The terroir is very arid. The ground is decomposed granite, which allows for good drainage and gives the grapes a good mineral quality, but can stress the vines. The wines are firm and hardy, with concentrated aromas and flavors and good tannins. The wines’ tones range from dark fruit and chocolate to citrus and freshly cut hay.

Monte Xanic has become the standard to judge other fine Mexican wineries by. Much of the reason is their attention to detail in the production of both grapes and the finished product. The processes are a mix of traditional and modern. The company says they do not have any trade secrets and freely share their experiences with others.
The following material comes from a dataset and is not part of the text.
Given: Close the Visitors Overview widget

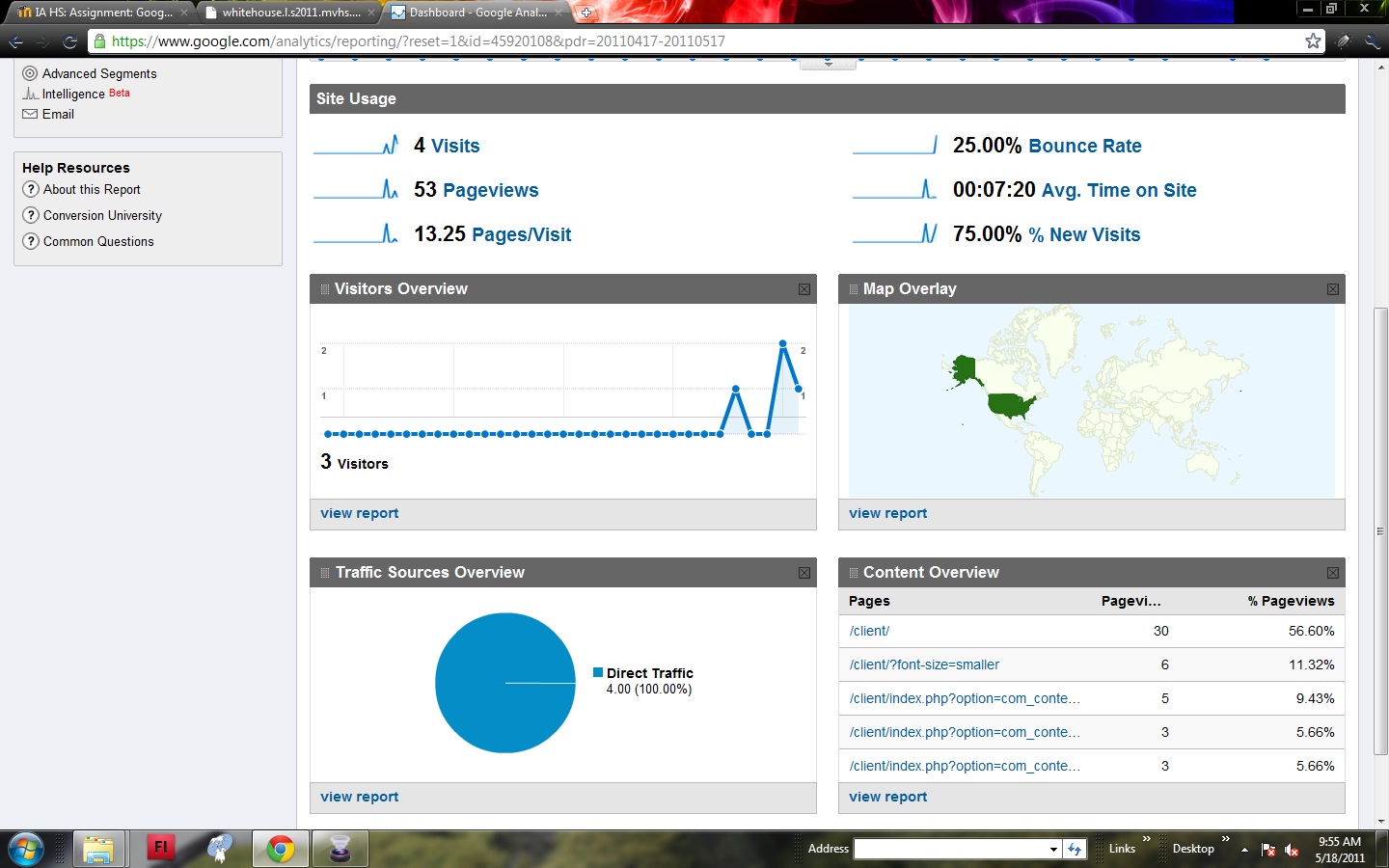Looking at the screenshot, I should pyautogui.click(x=804, y=289).
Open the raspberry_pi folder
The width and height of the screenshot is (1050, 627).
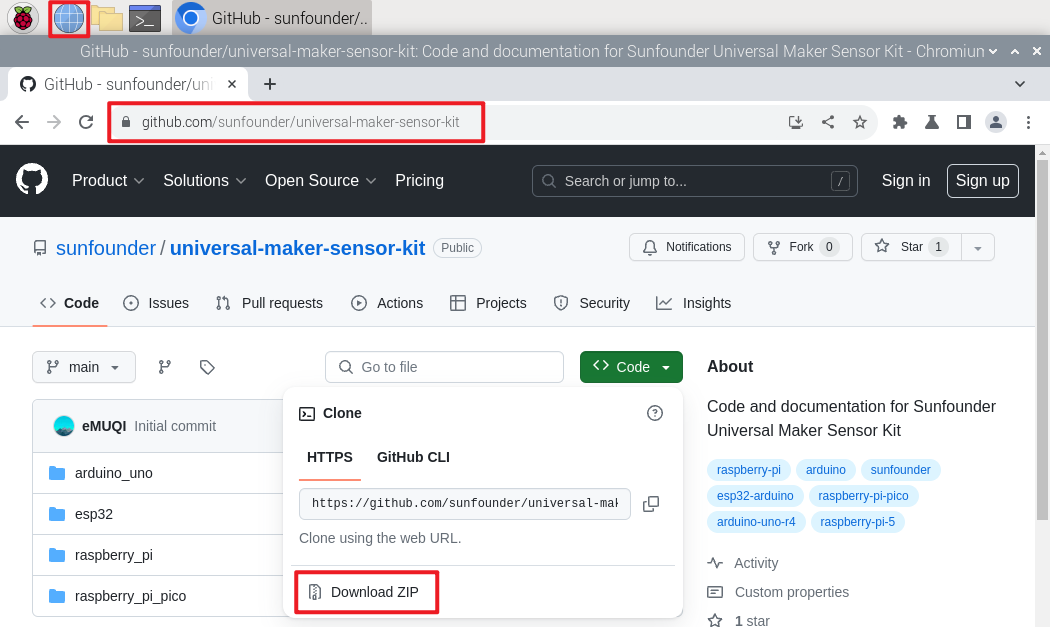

The area does present challenges to premium grape growing from very high temperatures, to drought to bouts of high humidity during the late summer harvest. Harvest yields are controlled so that the grapes have concentrated flavor and are of high quality. The work to control both the quantity and quality of the water they use. Drip irrigation and humidity sensors are used, tailored to the different soils of the properties. Salinity of the water is controlled through well testing and the use of the artificial lake. Monte Xanic was the first winery to start harvesting fruit at night. This is particularly important with the white grapes, which are vulnerable to oxidation. The picked grapes are transported in small baskets used in the region for a century.

The winery is one of the first and few to use new technologies to separate the skin from the grape pulp. Fermentation is done at controlled temperatures, and a micro-oxygenation system is used to make the wines more stable and hardy. Wines are aged in a 3,000-barrel cellar in French oak from Alliers and Nevers, the first winery in Mexico to do this.